Jetzt haben Wissenschaftler der Universität Bonn, der Deutschen Sporthochschule Köln, der Universität Hildesheim und der Universität Freiburg eine womöglich bahnbrechende Entdeckung gemacht: Das Protein BAG3 wird nämlich durch mechanische Reize aktiviert. Dies geschieht nicht wie erwartet durch Phosphorylierung (also durch das Anhängen einer Phosphatgruppe), sondern durch Dephosphorylierung: ein selten beobachteter Mechanismus.
Die Forscher konnte nachweisen, dass Krafttraining direkt zur Aktivierung von BAG3 beiträgt. Mechanische Reize wie Muskelanspannung entfernen Phosphatgruppen von BAG3, wodurch das Protein aktiv wird und beschädigte Zellbestandteile effizient bindet. Die Müllabfuhr gibt Gas.
Doch was passiert, wenn unser Körper keine mechanischen Reize bekommt? Genau das fragen sich Forscher, denn bei Astronauten in Schwerelosigkeit und Intensivpatienten beobachten Ärzte einen drastischen Muskelabbau.
Da BAG3 eine Schlüsselrolle bei der Proteinentsorgung in Zellen spielt, könnte seine gezielte Aktivierung zur Entwicklung neuer Therapien für Muskelerkrankungen, Herzinsuffizienz und neurodegenerative Erkrankungen führen. Wissenschaftler untersuchen bereits, wie bestimmte Phosphatasen diesen Prozess regulieren und ob sie sich als Targets für Arzneistoffe eignen.

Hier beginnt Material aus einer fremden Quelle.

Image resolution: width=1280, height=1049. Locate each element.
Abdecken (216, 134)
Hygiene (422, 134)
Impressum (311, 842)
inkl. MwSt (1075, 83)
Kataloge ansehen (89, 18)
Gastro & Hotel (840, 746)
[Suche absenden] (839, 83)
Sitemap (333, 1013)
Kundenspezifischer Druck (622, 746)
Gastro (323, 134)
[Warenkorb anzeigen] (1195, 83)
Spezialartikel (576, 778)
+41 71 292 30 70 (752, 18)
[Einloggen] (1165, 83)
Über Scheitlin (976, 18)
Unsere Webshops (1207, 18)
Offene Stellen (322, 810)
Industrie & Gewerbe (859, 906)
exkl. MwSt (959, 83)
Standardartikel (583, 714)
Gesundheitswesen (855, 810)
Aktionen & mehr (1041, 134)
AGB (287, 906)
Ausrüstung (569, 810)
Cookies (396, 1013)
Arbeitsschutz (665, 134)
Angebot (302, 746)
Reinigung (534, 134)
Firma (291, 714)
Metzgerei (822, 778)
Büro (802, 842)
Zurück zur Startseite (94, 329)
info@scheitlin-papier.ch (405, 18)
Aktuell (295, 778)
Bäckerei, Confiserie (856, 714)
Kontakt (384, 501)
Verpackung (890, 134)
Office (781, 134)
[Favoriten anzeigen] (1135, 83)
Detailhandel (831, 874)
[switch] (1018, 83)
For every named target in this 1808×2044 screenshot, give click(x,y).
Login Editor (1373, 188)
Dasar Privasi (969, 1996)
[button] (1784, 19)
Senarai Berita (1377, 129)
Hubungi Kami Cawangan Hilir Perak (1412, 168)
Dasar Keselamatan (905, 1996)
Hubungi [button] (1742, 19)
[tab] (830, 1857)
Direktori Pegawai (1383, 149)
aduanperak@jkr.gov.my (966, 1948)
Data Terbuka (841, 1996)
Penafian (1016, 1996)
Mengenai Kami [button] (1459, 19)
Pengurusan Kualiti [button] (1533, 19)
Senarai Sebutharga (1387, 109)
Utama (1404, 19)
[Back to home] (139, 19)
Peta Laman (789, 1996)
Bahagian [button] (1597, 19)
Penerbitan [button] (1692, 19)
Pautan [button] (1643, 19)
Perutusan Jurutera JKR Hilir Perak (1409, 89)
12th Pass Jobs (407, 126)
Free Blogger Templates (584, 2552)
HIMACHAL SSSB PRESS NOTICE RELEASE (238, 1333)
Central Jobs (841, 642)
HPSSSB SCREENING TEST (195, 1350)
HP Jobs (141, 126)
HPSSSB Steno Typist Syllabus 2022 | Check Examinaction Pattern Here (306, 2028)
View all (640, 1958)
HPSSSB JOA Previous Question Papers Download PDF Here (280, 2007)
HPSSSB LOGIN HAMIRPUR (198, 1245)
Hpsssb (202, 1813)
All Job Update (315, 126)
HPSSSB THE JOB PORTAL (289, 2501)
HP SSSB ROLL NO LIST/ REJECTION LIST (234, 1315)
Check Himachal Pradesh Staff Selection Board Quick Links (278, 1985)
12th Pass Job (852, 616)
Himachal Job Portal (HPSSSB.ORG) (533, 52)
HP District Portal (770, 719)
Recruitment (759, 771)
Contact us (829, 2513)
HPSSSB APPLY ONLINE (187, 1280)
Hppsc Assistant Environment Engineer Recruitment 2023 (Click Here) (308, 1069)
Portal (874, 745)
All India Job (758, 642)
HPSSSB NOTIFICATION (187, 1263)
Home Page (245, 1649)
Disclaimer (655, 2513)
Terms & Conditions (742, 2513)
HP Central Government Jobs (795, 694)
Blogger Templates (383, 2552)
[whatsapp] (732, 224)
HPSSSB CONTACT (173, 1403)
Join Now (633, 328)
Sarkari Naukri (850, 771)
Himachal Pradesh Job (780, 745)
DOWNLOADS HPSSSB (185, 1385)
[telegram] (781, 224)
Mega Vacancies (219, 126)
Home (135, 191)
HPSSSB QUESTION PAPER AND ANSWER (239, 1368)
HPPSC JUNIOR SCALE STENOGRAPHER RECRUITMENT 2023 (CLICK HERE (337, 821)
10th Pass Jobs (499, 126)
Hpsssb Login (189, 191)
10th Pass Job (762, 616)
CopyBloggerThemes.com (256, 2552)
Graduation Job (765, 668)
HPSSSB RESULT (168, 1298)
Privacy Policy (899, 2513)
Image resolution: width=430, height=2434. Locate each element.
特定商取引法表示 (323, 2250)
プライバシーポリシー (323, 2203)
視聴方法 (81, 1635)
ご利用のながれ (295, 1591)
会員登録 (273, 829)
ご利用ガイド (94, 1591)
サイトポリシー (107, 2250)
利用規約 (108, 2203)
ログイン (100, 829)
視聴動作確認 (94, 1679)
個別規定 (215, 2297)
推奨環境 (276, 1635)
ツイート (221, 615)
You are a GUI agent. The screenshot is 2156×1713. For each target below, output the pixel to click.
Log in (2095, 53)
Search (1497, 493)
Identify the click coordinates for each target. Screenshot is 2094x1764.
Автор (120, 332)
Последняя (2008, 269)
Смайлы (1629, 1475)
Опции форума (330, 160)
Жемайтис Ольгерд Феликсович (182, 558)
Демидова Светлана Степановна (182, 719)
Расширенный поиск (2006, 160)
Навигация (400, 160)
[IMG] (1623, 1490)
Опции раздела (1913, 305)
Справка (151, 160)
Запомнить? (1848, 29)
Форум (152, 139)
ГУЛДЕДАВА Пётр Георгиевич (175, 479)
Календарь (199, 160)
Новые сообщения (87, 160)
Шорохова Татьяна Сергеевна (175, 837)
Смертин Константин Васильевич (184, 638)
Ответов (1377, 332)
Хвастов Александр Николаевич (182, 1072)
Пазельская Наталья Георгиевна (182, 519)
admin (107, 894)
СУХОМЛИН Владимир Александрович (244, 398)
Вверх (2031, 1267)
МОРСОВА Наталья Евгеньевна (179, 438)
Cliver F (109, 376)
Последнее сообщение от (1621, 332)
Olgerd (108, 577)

Prof. Maja Köhn, Chemikerin und Zellbiologin an der Universität Freiburg, betont: „Die Identifizierung der beteiligten Phosphatasen ist ein wichtiger Schritt. Das könnte uns ermöglichen, gezielte Wirkstoffe zu entwickeln, die die BAG3-Aktivierung im Körper steuern.“ Denkbar ist, kleine Moleküle (small molecules) zu entwickeln, die Phosphatasen spezifisch regulieren.
Auch bei künftigen Weltraummissionen könnte BAG3 eine entscheidende Rolle spielen. Astronauten verlieren in der Schwerelosigkeit schnell Muskelmasse, da mechanische Reize fehlen. Die Forscher vermuten aufgrund ihrer Beobachtungen, dass eine mangelnde Aktivierung von BAG3 dazu beiträgt. Ohne diesen Reiz bleibt der Reinigungsprozess aus, und Muskeln schrumpfen. Dem könnten maßgeschneiderte Arzneistoffe oder bessere Trainingsprogramme entgegenwirken.
Jetzt plant die Arbeitsgruppe Experimente auf der internationalen Raumstation ISS. Ihr Ziel: Wirkstoffe entwickeln, die BAG3 auch ohne Bewegung aktivieren – eine potenzielle Revolution für die Raumfahrtmedizin und für die Behandlung bettlägeriger Patienten. Damit steigen die Chancen für lange Raumfahrtmissionen, etwa zum Mars.